_TASK DESCRIPTION:_ Go through the records below and show every line with the string "Expand".

** Opening DATA EXTRACTS block **

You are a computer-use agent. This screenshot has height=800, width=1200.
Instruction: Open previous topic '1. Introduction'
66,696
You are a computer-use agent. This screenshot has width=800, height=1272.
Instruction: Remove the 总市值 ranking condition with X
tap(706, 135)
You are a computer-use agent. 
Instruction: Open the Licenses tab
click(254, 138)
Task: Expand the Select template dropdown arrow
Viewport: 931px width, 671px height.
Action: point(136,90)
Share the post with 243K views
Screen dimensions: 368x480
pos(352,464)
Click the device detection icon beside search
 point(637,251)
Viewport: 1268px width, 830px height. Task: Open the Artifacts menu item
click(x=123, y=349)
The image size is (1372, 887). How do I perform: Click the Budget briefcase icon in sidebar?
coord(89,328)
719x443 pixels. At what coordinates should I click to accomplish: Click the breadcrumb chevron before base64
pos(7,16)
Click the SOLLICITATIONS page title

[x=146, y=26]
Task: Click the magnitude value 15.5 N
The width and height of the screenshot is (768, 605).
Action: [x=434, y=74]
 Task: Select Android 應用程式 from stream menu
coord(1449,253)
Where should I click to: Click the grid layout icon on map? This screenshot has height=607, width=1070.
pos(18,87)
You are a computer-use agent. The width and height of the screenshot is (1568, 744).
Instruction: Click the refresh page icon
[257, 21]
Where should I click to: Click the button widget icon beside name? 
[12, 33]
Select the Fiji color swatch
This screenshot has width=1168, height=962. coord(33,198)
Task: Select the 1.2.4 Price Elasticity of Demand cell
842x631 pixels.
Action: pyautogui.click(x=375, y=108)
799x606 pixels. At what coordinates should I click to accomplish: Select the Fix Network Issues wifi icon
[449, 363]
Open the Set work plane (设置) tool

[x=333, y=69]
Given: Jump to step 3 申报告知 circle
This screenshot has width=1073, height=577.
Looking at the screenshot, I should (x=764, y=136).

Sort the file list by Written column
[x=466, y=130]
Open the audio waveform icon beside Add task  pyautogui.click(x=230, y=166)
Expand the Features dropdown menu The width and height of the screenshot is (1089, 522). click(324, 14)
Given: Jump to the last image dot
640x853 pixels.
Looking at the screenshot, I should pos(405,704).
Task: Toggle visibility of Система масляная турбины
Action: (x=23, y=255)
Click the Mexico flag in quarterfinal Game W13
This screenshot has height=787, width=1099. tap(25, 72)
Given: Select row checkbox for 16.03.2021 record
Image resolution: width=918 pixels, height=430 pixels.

** Closing DATA EXTRACTS block **

_TASK OUTPUT:_
Task: Expand the Select template dropdown arrow
Expand the Features dropdown menu The width and height of the screenshot is (1089, 522). click(324, 14)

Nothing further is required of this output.